Date of Award:

8-2020

Document Type:

Dissertation

Degree Name:

Doctor of Philosophy (PhD)

Department:

School of Teacher Education and Leadership

Committee Chair(s)

Suzanne H. Jones

Committee

Suzanne H. Jones

Committee

Max L. Longhurst

Committee

Sylvia Read

Committee

Amy Piotrowski

Committee

Jessica Rivera-Mueller

Abstract

The purpose of the current study is to explore the espoused beliefs and enacted practices of secondary English Language Arts teachers with regards to writing instruction and how these beliefs correlate with teacher self-efficacy beliefs.
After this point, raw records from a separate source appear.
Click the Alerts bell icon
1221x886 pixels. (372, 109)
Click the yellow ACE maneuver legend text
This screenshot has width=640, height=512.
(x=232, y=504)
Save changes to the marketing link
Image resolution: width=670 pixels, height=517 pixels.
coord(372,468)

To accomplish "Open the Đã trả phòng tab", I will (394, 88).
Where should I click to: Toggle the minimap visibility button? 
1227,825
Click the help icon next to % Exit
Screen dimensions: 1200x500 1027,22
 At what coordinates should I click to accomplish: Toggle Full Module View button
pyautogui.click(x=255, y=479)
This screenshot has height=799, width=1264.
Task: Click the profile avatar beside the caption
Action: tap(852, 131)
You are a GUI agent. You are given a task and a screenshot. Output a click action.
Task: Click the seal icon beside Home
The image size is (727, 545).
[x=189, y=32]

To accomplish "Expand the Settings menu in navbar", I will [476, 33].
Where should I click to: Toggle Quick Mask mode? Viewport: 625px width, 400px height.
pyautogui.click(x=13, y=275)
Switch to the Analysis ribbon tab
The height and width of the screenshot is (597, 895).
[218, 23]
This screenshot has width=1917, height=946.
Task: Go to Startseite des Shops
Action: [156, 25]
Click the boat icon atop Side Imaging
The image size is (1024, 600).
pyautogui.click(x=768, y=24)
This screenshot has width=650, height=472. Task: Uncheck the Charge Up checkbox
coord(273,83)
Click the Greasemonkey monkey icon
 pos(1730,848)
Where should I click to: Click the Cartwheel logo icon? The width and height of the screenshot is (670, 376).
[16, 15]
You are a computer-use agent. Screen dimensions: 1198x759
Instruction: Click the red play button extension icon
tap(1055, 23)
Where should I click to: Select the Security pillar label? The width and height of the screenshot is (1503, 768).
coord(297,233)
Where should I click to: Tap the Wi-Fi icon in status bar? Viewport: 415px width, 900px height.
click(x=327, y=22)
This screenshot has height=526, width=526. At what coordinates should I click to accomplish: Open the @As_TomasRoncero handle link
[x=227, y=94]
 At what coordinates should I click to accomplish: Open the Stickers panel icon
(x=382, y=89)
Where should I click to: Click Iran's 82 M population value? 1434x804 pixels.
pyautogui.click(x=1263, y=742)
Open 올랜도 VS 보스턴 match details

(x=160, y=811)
The study worked to build upon the literature mainly in the fields of mathematics and science in order to explore what the perceived and enacted beliefs are and how they affect the self-efficacy belief of teachers within the field of writing instruction in the high school classroom. The study used a collective case study design in order to better understand what espoused and enacted pedagogical beliefs different teachers have and their levels of self-efficacy as teachers of writing. Findings indicate that teachers rely heavily on mentor teachers, colleagues, and their own classroom experiences as sources of teaching knowledge. Teacher espoused beliefs, when examined holistically, show alignment with their enacted practices. With regards to instructional scaffolding and student comprehension, English teachers in the same school tend to hold strongly similar beliefs.